> _Directive_
Reproduce the items below verbatim, from the first line through the line that contains "Click the R = -0.045", including both.

> _Information given_

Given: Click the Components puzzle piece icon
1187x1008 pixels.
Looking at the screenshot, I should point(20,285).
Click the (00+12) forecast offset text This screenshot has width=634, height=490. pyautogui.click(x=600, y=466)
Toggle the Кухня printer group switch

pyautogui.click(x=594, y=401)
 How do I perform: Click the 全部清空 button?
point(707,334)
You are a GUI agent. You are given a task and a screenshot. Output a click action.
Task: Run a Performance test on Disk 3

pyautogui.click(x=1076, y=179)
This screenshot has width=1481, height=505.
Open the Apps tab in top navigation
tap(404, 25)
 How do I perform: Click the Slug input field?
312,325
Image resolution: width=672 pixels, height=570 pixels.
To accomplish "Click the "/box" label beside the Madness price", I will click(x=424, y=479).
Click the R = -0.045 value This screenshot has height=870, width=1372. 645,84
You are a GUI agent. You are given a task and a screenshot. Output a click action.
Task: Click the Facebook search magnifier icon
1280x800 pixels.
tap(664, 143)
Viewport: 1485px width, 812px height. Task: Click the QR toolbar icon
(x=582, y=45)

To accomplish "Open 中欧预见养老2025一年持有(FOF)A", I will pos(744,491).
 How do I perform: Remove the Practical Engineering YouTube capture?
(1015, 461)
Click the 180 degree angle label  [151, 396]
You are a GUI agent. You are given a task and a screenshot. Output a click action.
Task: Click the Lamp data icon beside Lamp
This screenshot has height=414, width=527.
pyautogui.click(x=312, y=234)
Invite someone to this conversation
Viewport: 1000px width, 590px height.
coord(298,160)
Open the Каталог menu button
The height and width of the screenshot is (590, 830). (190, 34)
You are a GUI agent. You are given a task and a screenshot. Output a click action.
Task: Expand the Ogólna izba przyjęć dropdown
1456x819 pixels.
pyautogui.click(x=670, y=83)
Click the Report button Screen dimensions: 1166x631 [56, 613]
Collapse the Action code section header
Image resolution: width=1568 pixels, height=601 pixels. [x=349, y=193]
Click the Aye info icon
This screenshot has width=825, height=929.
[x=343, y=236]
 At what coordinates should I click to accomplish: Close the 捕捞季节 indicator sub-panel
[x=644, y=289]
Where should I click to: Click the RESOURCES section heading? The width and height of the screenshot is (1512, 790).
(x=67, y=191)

> _Exercise solution_
Given: Click the Components puzzle piece icon
1187x1008 pixels.
Looking at the screenshot, I should point(20,285).
Click the (00+12) forecast offset text This screenshot has width=634, height=490. pyautogui.click(x=600, y=466)
Toggle the Кухня printer group switch

pyautogui.click(x=594, y=401)
 How do I perform: Click the 全部清空 button?
point(707,334)
You are a GUI agent. You are given a task and a screenshot. Output a click action.
Task: Run a Performance test on Disk 3

pyautogui.click(x=1076, y=179)
This screenshot has width=1481, height=505.
Open the Apps tab in top navigation
tap(404, 25)
 How do I perform: Click the Slug input field?
312,325
Image resolution: width=672 pixels, height=570 pixels.
To accomplish "Click the "/box" label beside the Madness price", I will click(x=424, y=479).
Click the R = -0.045 value This screenshot has height=870, width=1372. 645,84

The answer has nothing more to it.